Well, earlier this year “time told” in a decision in the Central London County Court. It is thought to be the first real decision on the topic and, whilst a county court is a lower court and doesn’t have the precedent-making capabilities of the High Court, Court of Appeal etc., it is still currently binding law.
The facts of the case were these. Martin Retail Group Limited (Martins) were the tenants of premises at 6 Furnace Parade, Crawley. Their landlords were the local authority, Crawley Borough Council (Crawley). Crawley owned the parade of shops of which Martins was one. The parade contained 11 shops which served the post-war housing estate, at Furnace Green. The lease was protected by the terms of the Landlord and Tenant Act 1954. When the contractual termination date of the lease was reached in March 2011 the parties went through the usual renewal procedure. However, an issue developed in relation to the user clause in the lease. The user clause in Martins’ existing lease stated:
“Not to use the shop forming part of the premises for any purpose whatsoever other than a retail shop nor to carry on upon such premises such trade business or manufacture other than the retail trade of newsagents tobacconist confectionery stationery and the sale of books toys records fancy goods and greeting cards”.
On renewal of their lease Martins wanted to extend this clause to allow the shop to sell groceries, household groceries and wines and spirits. Crawley were prepared to allow Martins to extend the user clause slightly to allow for the sale of CDs and lottery tickets but no further. A dispute arose which was referred to the court as part of the lease renewal proceedings.
Martins argued that the restriction on their use breached Chapter 1 of the Competition Act 1998 i.e. the user clause restricted competition in the sale of convenience goods on the parade of shops of which Martins’ unit formed part.

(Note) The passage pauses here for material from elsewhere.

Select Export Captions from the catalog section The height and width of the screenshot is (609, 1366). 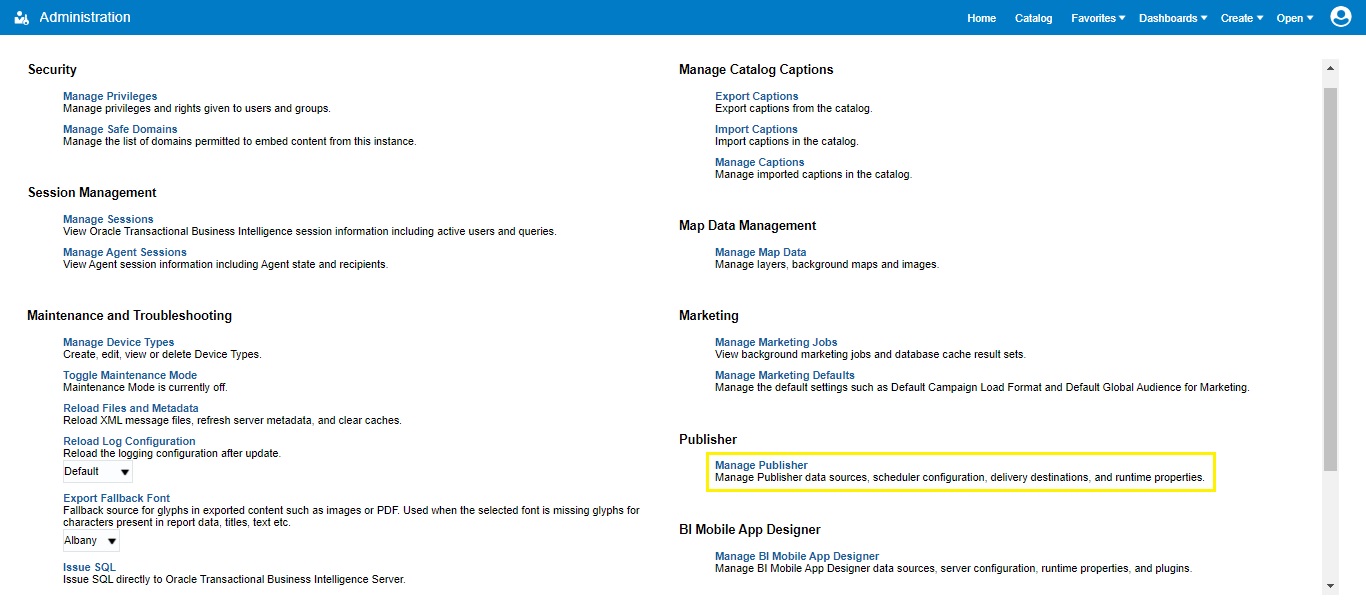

Crawley accepted this, which is disappointing to many commentators as the court’s view on the arguments as to whether or not there was a restriction, and what was required to create a restriction, would have been helpful guidance in this area of law.
Crawley argued, however, that the lease should be the subject of an exemption from the Competition Act due to its specific circumstances. The judge disagreed, holding that no exemption applied.
The judge concluded that the user clause proposed by Crawley in the lease in relation to these specific premises did limit competition and hence breached the Act.
The judge’s decision was based on the definition of the “market” in question. He placed great reliance on the fact that the nearest alternative convenience store was a Tesco Express some 1,000 metres away. The other nearest stores were 1,200 and 1,500 metres away. The parade of shops in question was the only parade within that particular estate. People were reluctant to walk more than a short distance, the judge felt, to a convenience store, so the definition of the market place was narrow, given the facts in question. Based on the market in question competition would be limited were this restrictive user clause to be allowed into Martins’ lease.
As every law professor will tell you, “every case turns on its own facts”. However, tenants of similar premises will of course now use this case to argue against restrictive user clauses in leases and anchor tenants will worry that their dominant position may no longer be quite so secure. Again, only time will tell what the higher courts make of this decision, but it looks as if the floodgates may have opened.